Решили уединиться в небольшом кафе, неподалеку от вокзала. До отхода Володькиного поезда было еще время. Взяли водки, бутербродов. Кныш разлил по стаканам.
– За ребят, за Бутика, за Дудакова, за Танцора, за всех, кого нет с нами! Вечная им память!
Выпили стоя. Помолчали, поминая не вернувшихся.
– Эх, заика чертов! Если б ты только знал, как я тебя люблю! – Володька хлопнул друга по плечу, взъерошил ему непослушную русую шевелюру.
– А помнишь, как Пашка полные портки наложил, когда двух «чехов» завалил?
– К…коонечно пп…поомню!
– Разъехались, черти! Кто куда! Первым выплыл Андрюха. Долго с ним переписывались, потом он как в воду канул.
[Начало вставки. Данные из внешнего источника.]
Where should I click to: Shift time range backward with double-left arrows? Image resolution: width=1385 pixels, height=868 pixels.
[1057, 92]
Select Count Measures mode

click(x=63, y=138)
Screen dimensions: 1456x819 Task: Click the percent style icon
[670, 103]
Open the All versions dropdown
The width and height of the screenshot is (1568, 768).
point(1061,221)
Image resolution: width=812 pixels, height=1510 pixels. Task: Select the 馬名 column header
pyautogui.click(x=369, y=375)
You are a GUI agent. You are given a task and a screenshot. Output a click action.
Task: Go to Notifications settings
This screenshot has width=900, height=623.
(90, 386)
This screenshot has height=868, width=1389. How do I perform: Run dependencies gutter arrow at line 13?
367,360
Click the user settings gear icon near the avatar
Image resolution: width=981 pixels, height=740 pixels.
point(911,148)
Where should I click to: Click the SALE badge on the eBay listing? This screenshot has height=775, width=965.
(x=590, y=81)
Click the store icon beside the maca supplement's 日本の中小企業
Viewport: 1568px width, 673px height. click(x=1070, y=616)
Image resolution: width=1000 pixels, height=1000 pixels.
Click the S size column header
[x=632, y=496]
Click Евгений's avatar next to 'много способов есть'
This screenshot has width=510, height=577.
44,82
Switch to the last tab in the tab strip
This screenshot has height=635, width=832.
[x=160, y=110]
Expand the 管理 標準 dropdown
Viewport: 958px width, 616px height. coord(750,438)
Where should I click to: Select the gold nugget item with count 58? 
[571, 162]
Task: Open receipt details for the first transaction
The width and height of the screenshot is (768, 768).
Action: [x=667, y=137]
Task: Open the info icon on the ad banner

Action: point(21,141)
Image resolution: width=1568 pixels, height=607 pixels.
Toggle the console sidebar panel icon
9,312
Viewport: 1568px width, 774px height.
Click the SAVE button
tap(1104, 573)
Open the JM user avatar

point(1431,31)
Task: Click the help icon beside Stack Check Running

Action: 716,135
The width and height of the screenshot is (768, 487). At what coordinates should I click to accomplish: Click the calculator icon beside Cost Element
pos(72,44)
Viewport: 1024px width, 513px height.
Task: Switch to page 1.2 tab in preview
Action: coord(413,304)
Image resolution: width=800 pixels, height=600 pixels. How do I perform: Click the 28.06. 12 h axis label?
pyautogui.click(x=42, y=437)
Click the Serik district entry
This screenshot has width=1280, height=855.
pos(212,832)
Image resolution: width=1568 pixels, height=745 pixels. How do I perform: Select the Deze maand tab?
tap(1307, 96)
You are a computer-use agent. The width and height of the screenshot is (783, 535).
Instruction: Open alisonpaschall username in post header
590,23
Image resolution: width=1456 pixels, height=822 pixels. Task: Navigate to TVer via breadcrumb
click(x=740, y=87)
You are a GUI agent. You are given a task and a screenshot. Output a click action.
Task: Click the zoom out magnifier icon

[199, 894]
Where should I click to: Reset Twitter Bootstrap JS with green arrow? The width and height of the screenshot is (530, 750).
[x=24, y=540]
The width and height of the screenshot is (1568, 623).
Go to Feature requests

Потом уж его родители написали, что на «нары», буйная головушка, попал. Крепко настучал какому-то черножопому на рынке по башке. Свистунов как-то объявился, крутой весь из себя, в «налоговой» сейчас. Трясет толстосумов. Головко учится в Москве. Вычитал где-то в газете обращение ректора МГУ к участникам боевых действий. Воспользовался льготами, поступил в университет, ведь самый головастый из нас был. Одно слово – Головко! Бакаша приезжал прошлой осенью, две большущие канистры меда из деревушки притаранил. Пасека у него своя, хозяйство. Одним словом, процветает. Фермерствует. Ты-то где сейчас? Как здесь-то очутился? По бригаде затосковал, братишка?
Елагин отвечал медленно, сильно заикаясь, подолгу подбирая слова. Часто подергивая русой головой.
– Продажные твари! Мразь! – зло вырвалось у Кныша, когда он узнал, сколько приятель получает по инвалидности.